EXERCISE GOAL:
Repeat each entry verbatim.

==== PROVIDED DATA

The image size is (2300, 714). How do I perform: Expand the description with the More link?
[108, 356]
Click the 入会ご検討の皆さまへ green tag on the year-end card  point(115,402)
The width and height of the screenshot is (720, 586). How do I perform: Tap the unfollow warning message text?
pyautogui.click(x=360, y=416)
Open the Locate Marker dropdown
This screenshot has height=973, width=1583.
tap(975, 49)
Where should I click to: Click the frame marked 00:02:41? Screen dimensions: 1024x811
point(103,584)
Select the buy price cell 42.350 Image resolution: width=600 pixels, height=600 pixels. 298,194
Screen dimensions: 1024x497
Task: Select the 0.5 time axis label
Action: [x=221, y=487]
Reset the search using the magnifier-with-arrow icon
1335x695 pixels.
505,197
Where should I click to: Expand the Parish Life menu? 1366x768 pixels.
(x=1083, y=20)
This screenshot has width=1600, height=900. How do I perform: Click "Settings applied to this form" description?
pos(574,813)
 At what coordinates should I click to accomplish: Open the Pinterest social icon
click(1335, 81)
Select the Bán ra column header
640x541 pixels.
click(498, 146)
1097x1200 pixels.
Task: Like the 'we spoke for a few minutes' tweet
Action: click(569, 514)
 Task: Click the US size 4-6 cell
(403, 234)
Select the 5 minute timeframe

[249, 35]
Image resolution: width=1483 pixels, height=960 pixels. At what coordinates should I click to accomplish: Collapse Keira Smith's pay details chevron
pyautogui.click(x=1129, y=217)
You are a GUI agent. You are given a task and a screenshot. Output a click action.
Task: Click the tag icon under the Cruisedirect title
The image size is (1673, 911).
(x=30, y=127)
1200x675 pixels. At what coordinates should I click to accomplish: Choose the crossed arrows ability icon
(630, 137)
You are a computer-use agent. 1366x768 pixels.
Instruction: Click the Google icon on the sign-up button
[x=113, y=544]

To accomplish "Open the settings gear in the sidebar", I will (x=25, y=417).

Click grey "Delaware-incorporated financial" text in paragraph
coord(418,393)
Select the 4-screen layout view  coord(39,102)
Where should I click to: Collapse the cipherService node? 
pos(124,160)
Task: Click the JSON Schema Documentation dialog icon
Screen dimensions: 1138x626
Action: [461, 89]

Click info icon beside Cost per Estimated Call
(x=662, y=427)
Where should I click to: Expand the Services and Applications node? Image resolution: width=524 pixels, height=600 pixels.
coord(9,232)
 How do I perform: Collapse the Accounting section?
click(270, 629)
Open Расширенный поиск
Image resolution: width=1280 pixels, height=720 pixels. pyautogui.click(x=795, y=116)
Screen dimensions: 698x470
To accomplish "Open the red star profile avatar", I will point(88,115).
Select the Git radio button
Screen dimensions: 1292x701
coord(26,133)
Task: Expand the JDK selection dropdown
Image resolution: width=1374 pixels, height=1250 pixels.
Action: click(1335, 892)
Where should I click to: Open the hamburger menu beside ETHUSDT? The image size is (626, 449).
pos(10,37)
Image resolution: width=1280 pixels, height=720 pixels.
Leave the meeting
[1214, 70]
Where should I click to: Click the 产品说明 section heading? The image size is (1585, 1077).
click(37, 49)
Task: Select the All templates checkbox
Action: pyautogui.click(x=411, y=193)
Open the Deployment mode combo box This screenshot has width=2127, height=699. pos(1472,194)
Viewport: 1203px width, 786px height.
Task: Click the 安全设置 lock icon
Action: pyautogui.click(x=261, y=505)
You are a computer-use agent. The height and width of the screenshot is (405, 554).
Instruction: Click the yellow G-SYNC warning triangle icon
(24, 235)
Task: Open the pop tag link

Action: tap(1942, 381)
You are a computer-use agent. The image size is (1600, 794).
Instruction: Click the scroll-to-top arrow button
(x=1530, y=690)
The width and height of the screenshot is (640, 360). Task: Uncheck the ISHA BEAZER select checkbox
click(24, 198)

========

TASK RESULT:
The image size is (2300, 714). How do I perform: Expand the description with the More link?
[108, 356]
Click the 入会ご検討の皆さまへ green tag on the year-end card  point(115,402)
The width and height of the screenshot is (720, 586). How do I perform: Tap the unfollow warning message text?
pyautogui.click(x=360, y=416)
Open the Locate Marker dropdown
This screenshot has height=973, width=1583.
tap(975, 49)
Where should I click to: Click the frame marked 00:02:41? Screen dimensions: 1024x811
point(103,584)
Select the buy price cell 42.350 Image resolution: width=600 pixels, height=600 pixels. 298,194
Screen dimensions: 1024x497
Task: Select the 0.5 time axis label
Action: [x=221, y=487]
Reset the search using the magnifier-with-arrow icon
1335x695 pixels.
505,197
Where should I click to: Expand the Parish Life menu? 1366x768 pixels.
(x=1083, y=20)
This screenshot has width=1600, height=900. How do I perform: Click "Settings applied to this form" description?
pos(574,813)
 At what coordinates should I click to accomplish: Open the Pinterest social icon
click(1335, 81)
Select the Bán ra column header
640x541 pixels.
click(498, 146)
1097x1200 pixels.
Task: Like the 'we spoke for a few minutes' tweet
Action: click(569, 514)
 Task: Click the US size 4-6 cell
(403, 234)
Select the 5 minute timeframe

[249, 35]
Image resolution: width=1483 pixels, height=960 pixels. At what coordinates should I click to accomplish: Collapse Keira Smith's pay details chevron
pyautogui.click(x=1129, y=217)
You are a GUI agent. You are given a task and a screenshot. Output a click action.
Task: Click the tag icon under the Cruisedirect title
The image size is (1673, 911).
(x=30, y=127)
1200x675 pixels. At what coordinates should I click to accomplish: Choose the crossed arrows ability icon
(630, 137)
You are a computer-use agent. 1366x768 pixels.
Instruction: Click the Google icon on the sign-up button
[x=113, y=544]

To accomplish "Open the settings gear in the sidebar", I will (x=25, y=417).

Click grey "Delaware-incorporated financial" text in paragraph
coord(418,393)
Select the 4-screen layout view  coord(39,102)
Where should I click to: Collapse the cipherService node? 
pos(124,160)
Task: Click the JSON Schema Documentation dialog icon
Screen dimensions: 1138x626
Action: [461, 89]

Click info icon beside Cost per Estimated Call
(x=662, y=427)
Where should I click to: Expand the Services and Applications node? Image resolution: width=524 pixels, height=600 pixels.
coord(9,232)
 How do I perform: Collapse the Accounting section?
click(270, 629)
Open Расширенный поиск
Image resolution: width=1280 pixels, height=720 pixels. pyautogui.click(x=795, y=116)
Screen dimensions: 698x470
To accomplish "Open the red star profile avatar", I will point(88,115).
Select the Git radio button
Screen dimensions: 1292x701
coord(26,133)
Task: Expand the JDK selection dropdown
Image resolution: width=1374 pixels, height=1250 pixels.
Action: click(1335, 892)
Where should I click to: Open the hamburger menu beside ETHUSDT? The image size is (626, 449).
pos(10,37)
Image resolution: width=1280 pixels, height=720 pixels.
Leave the meeting
[1214, 70]
Where should I click to: Click the 产品说明 section heading? The image size is (1585, 1077).
click(37, 49)
Task: Select the All templates checkbox
Action: pyautogui.click(x=411, y=193)
Open the Deployment mode combo box This screenshot has width=2127, height=699. pos(1472,194)
Viewport: 1203px width, 786px height.
Task: Click the 安全设置 lock icon
Action: pyautogui.click(x=261, y=505)
You are a computer-use agent. The height and width of the screenshot is (405, 554).
Instruction: Click the yellow G-SYNC warning triangle icon
(24, 235)
Task: Open the pop tag link

Action: tap(1942, 381)
You are a computer-use agent. The image size is (1600, 794).
Instruction: Click the scroll-to-top arrow button
(x=1530, y=690)
The width and height of the screenshot is (640, 360). Task: Uncheck the ISHA BEAZER select checkbox
click(24, 198)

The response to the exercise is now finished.